Posted by Invisible Adjunct at June 28, 2003 11:19 AM
Comments
1

It is a good post, and Kevin works really hard to not join the "happy-happy-joy-joy" crowd. It's still a bit hard to believe his reassurances if you're in the middle of the anger/denial/grief stage, but when I'm calmer I think I'll appreciate what he has to say.

Posted by: Rana at June 28, 2003 02:43 PM
2

it's not so clear to me that walzer's remarks
*do* deserve a reply. it's full of lies
like "It takes exactly the same kind of attitude
to get a job in the business world" (as it does
to stick with a Ph.D. program): why then
did he have to learn to interview well and so on
by his own account? furthermore, happytalk like
"You're a formidable talent" sits oddly next to
"I'm nothing special". already more attention
than the piece deserves; moving on.

anyhow, my own particular brand
of life-poisoning bitterness
is somewhat different than seems usual here:
grad school was wildly worth it and i only wish
it could have gone on for twice as long.
i even landed a tenure-track job
(though by the standards of my ex-department
a disappointment: a four-year school).
looked like a pretty good way to spend my life
till they fired me ("didn't renew my contract")
and i ended up adjuncting for a living.
which itself wouldn't necessarily be so bad
if i only didn't have to appease lazy timeservers
with no idea of what mathematics even is
in working with what i somehow persist in
thinking of as "my" students. etcetera etcetera.
vive l'adjunct invisible!

Posted by: vlorbik at June 28, 2003 03:32 PM
3

I can't get through. Don't know if it's his site or my Dial-up From Hell, but I can get other sites.

After reading Rana and IA, I'm just guessing, then, that he's treating it as an individual problem (or group of them), offering solutions, and explaining that the alternatives to academia aren't that bad. Anyone who ever does social criticism ends up having to deal with this response again and again.
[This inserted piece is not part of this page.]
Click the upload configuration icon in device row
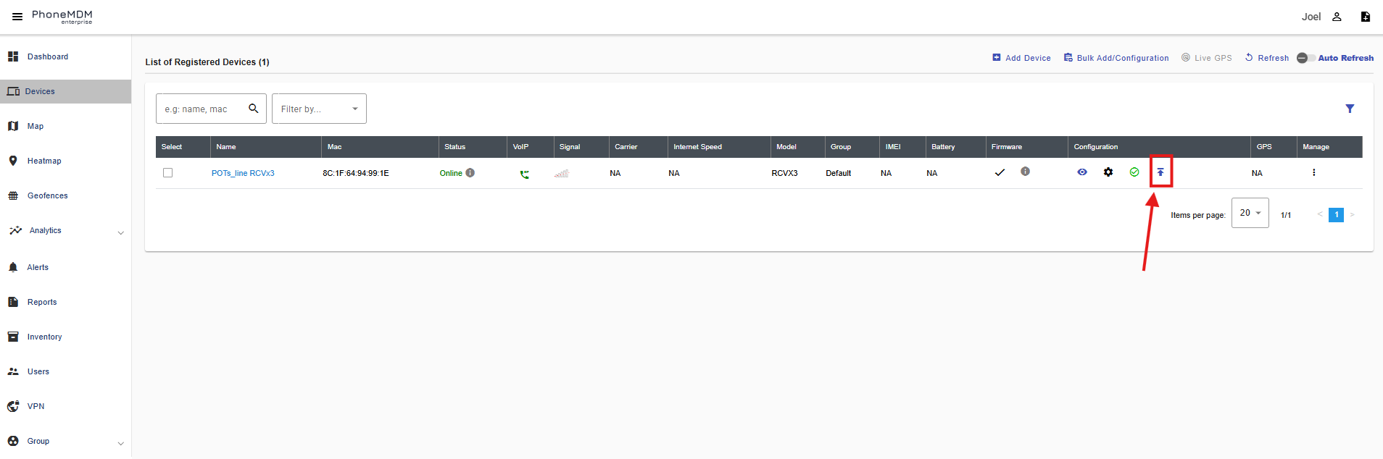 pyautogui.click(x=1160, y=172)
The social problem is that we seem to have something like 15 people playing musical chairs with only three chairs. Individual strategies for victory do not address the larger problem.

This problem has been around for anywhere from 15-30 years and is getting worse. It amounts to a kind of exploitation and fraud.
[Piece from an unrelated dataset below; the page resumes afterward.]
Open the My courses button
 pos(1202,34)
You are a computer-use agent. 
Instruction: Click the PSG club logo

I actually agree with all the accused happy-face people about the immediate case. IA and Rana should look outside the academy and might do very well there. Again, that doesn't solve the social problem.
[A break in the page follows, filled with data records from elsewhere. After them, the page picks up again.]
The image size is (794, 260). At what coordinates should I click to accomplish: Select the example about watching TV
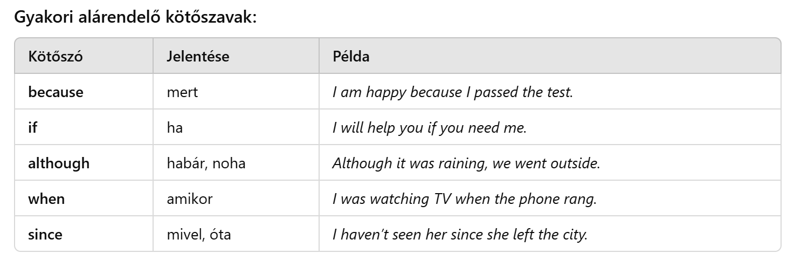pos(464,199)
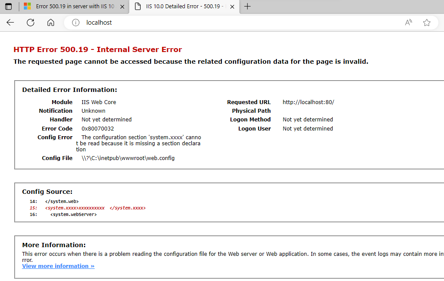Open the tab actions menu at top left
444x281 pixels.
(7, 7)
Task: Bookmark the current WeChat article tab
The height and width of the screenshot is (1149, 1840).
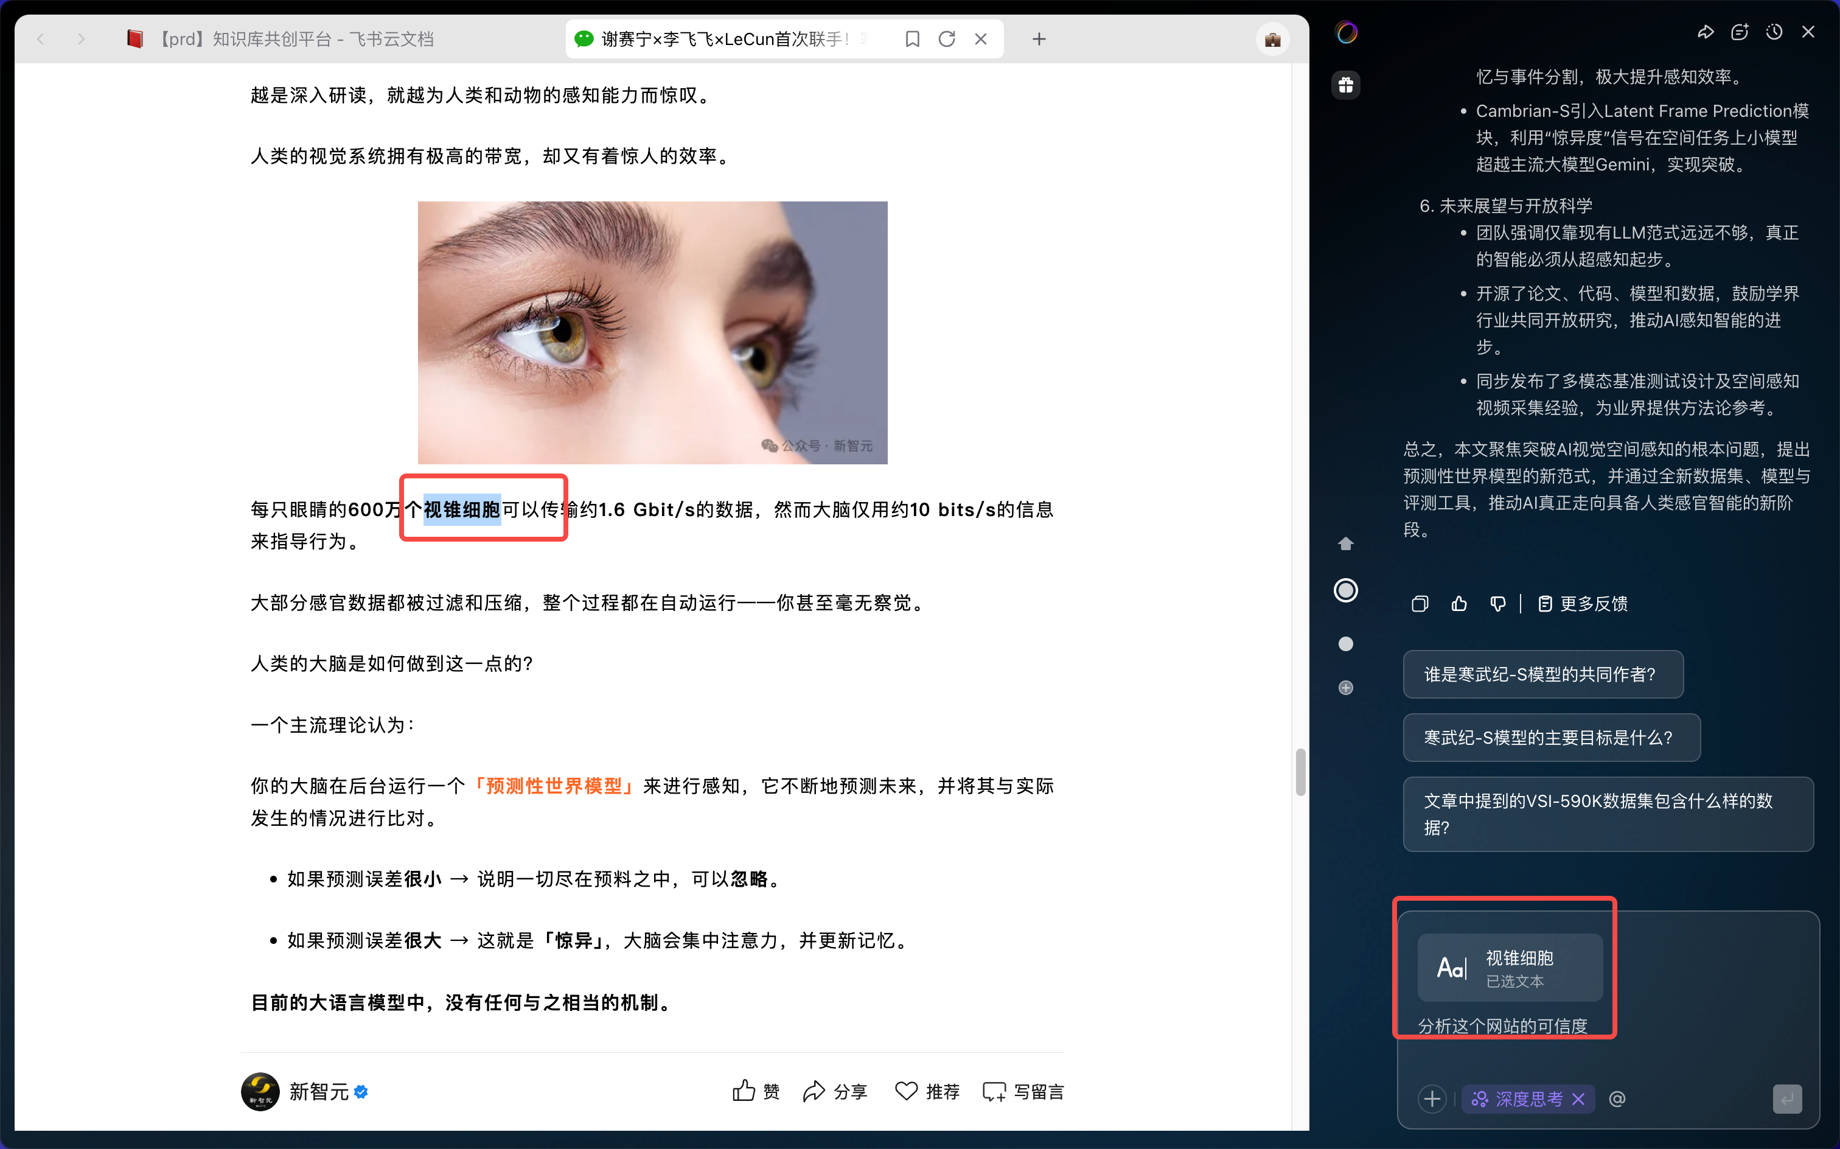Action: tap(912, 39)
An additional problem is an apparent trend toward degradation of the profession -- adjunctifying tenured positions when retirements take place.

As a rule, too, people usually go into academia because there's something they like about it that they don't find in the business world. So even if R & IA find a challenging, well-paying jobs, there's been something lost.

A further problem which most interests me is: "What happens to the humanities?" Someone on another thread suggested euthanasia. I guess I wouldn't go that far.

Posted by: zizka at June 28, 2003 04:10 PM
4

This is sort of tangential, but one of the things that he mentions, and that is often brought up is that people who leave academia have "fallen behind" and have "wasted time" and will be competing with people who would have been their students. I agree that this is humiliating, but in the end who cares? There is always this metaphor of a race and people falling behind. Everybody reaches the end of the race in time, and there is no good reason to want to get there first. If you spend 5 years playing minor-league baseball, waste four years in the Peace Corps or the Marines, good for you. I know you hate to hear this, but it will make you a better person. Ever heard of a mid-life crisis? It comes when you reach about the age of 40 and realize that this is pretty much all you will ever be other than that you will eventually have less hair or saggier boobs or possibly both.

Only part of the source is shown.